The American Women's College Hockey Alliance debuted in 1997-98. It was a program funded through the United States Olympic Committee/NCAA Conference Grant Program. The AWCHA organized and developed activities with collegiate women's varsity ice hockey teams, and helped to promote women's ice hockey at all NCAA levels. The first AWCHA Division I National Ice Hockey Championship was held in March 1998. The New Hampshire Wildcats defeated the Brown Bears by a 4-1 score, to become the first recognized national champion in women's college ice hockey. 
There were two more AWCHA National Championships and then the NCAA became involved. In August 2000, the NCAA announced it would hold its first Division I Women's Ice Hockey National Championship. The Minnesota Duluth Bulldogs captured the first NCAA Division I Women's Ice Hockey Championship, defeating the St. Lawrence Skating Saints by a 4-2 tally on March 25, 2001.
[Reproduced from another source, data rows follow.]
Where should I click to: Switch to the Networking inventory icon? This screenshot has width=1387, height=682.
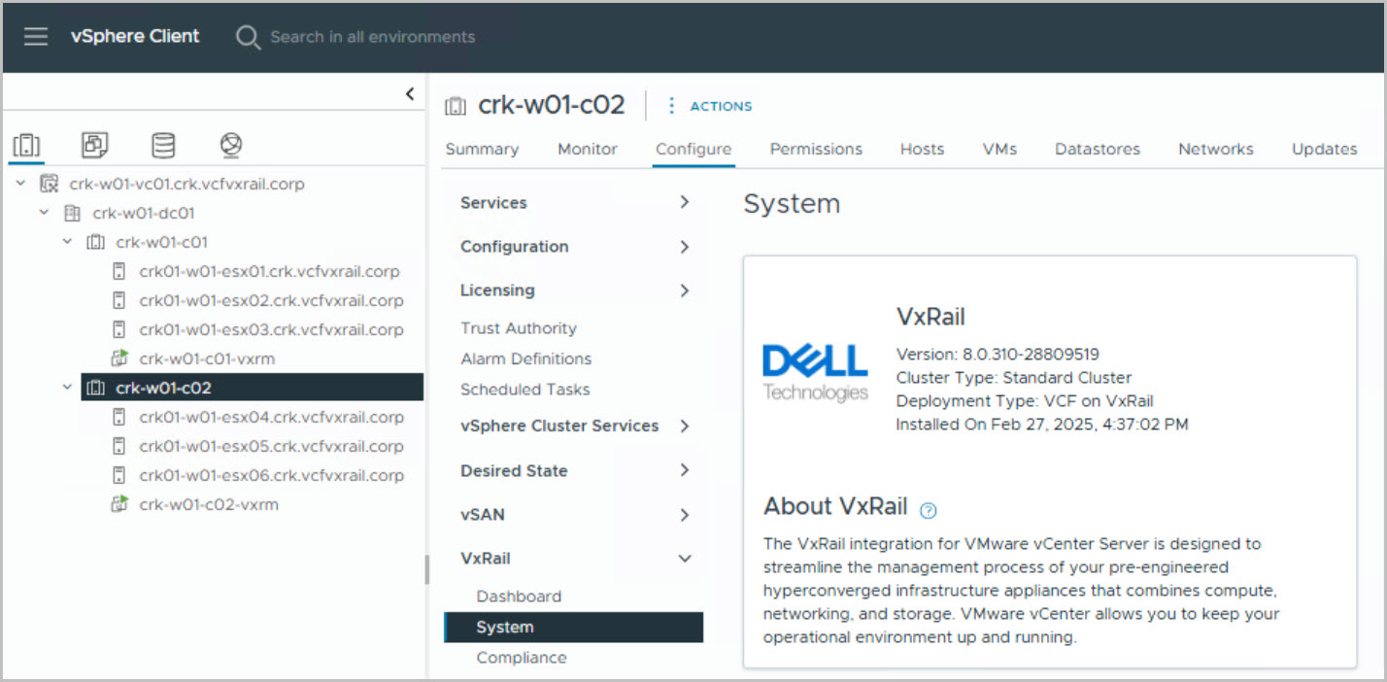click(230, 146)
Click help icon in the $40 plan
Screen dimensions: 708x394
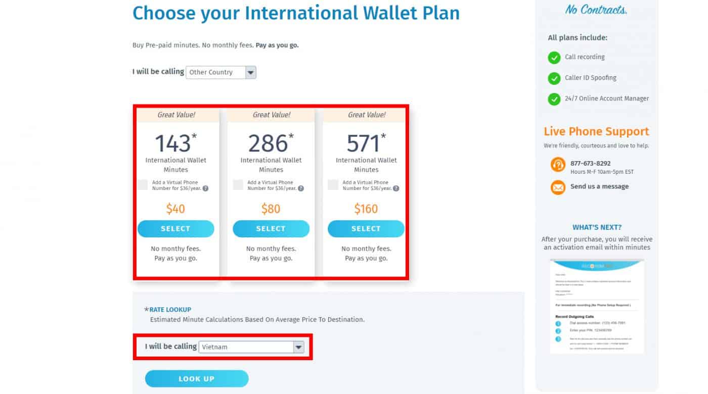click(x=205, y=188)
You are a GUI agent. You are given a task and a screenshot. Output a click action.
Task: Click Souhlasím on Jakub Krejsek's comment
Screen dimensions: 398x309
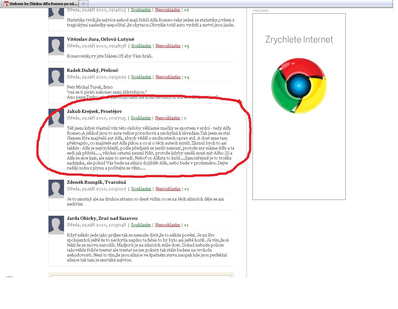[x=141, y=118]
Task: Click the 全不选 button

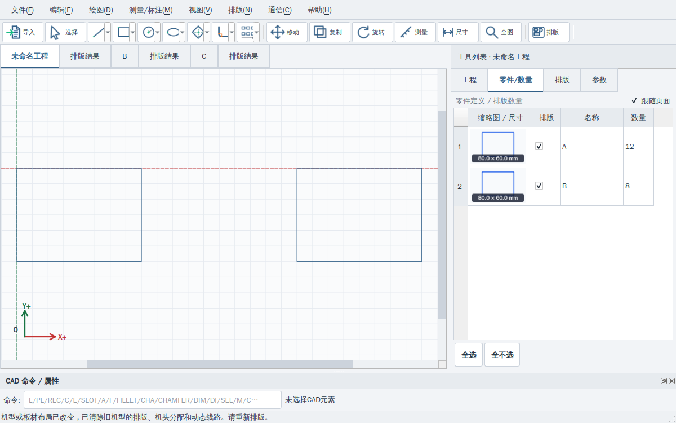Action: [502, 355]
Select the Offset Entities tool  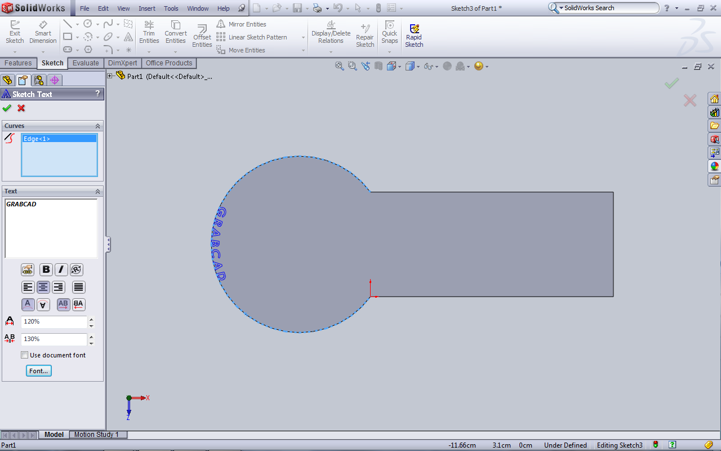coord(202,35)
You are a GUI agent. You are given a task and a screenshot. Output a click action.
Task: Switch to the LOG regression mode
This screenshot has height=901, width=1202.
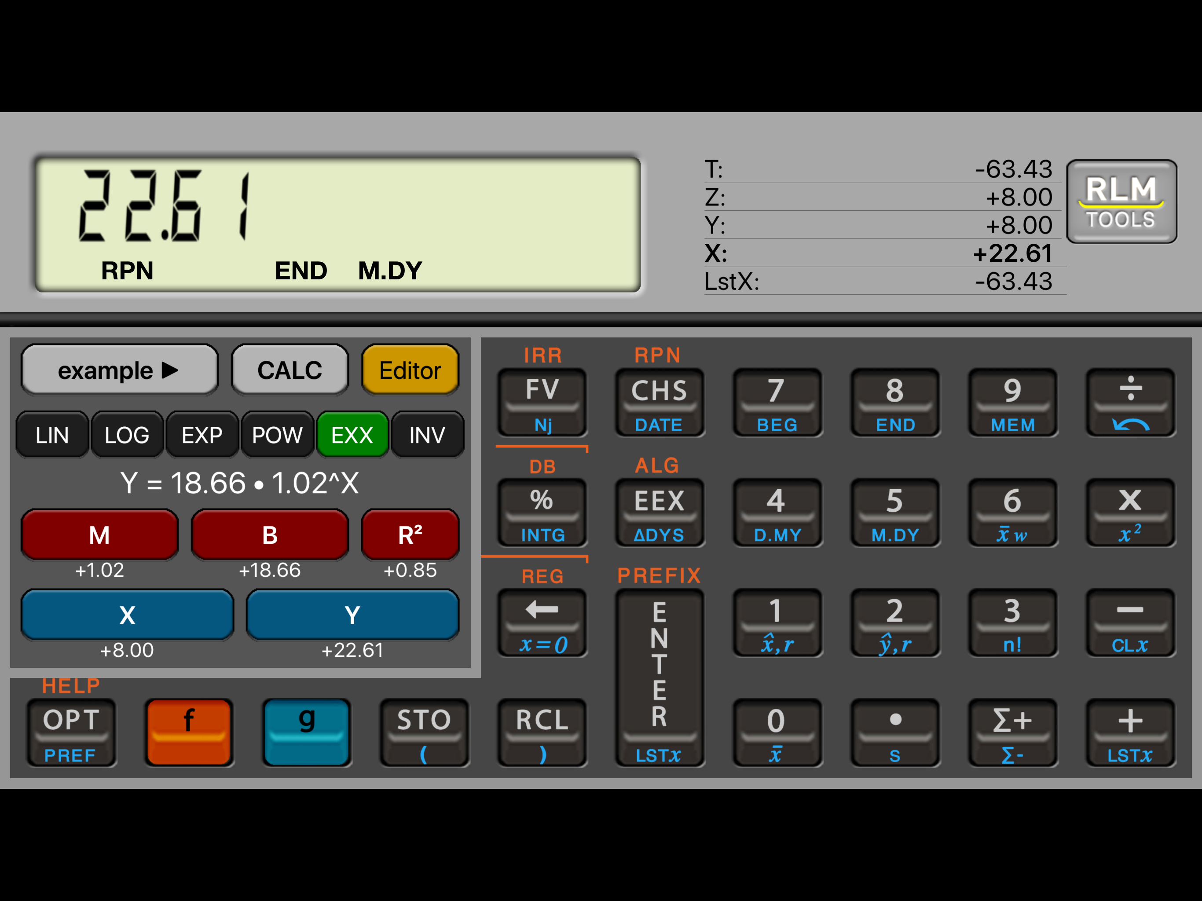pos(127,435)
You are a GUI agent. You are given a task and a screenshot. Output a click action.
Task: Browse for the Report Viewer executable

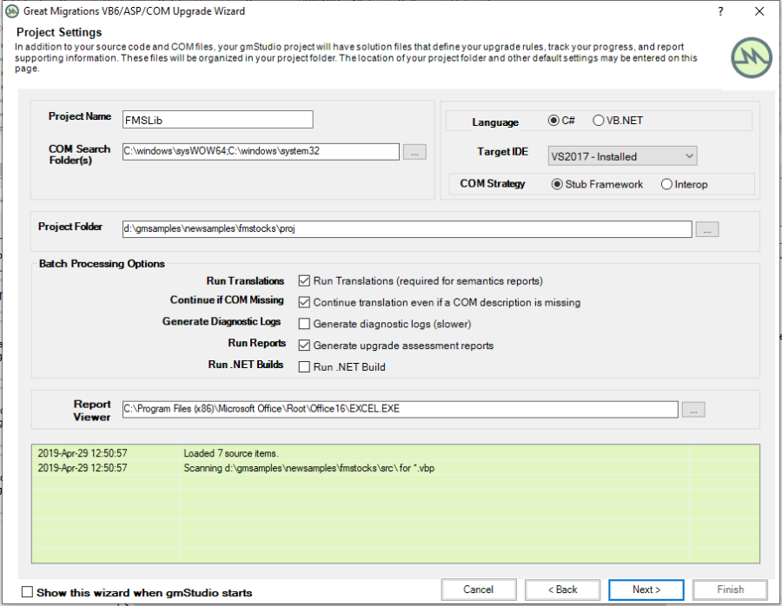click(x=693, y=410)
American Women's College Hockey Alliance champions

Prior to the NCAA establishing a women's ice hockey championship, the AWCHA held a championship from 1997-98 season to 1999-2000 season. Below are those champions.

1998 New Hampshire 
1999 Harvard 
2000 Minnesota

Awards

Laura Hurd Award

The Laura Hurd Award is given to the AHCA Women’s Ice Hockey College Player of the Year, for the best player in women's Division III (the Patty Kazmaier Award is given for Division I play).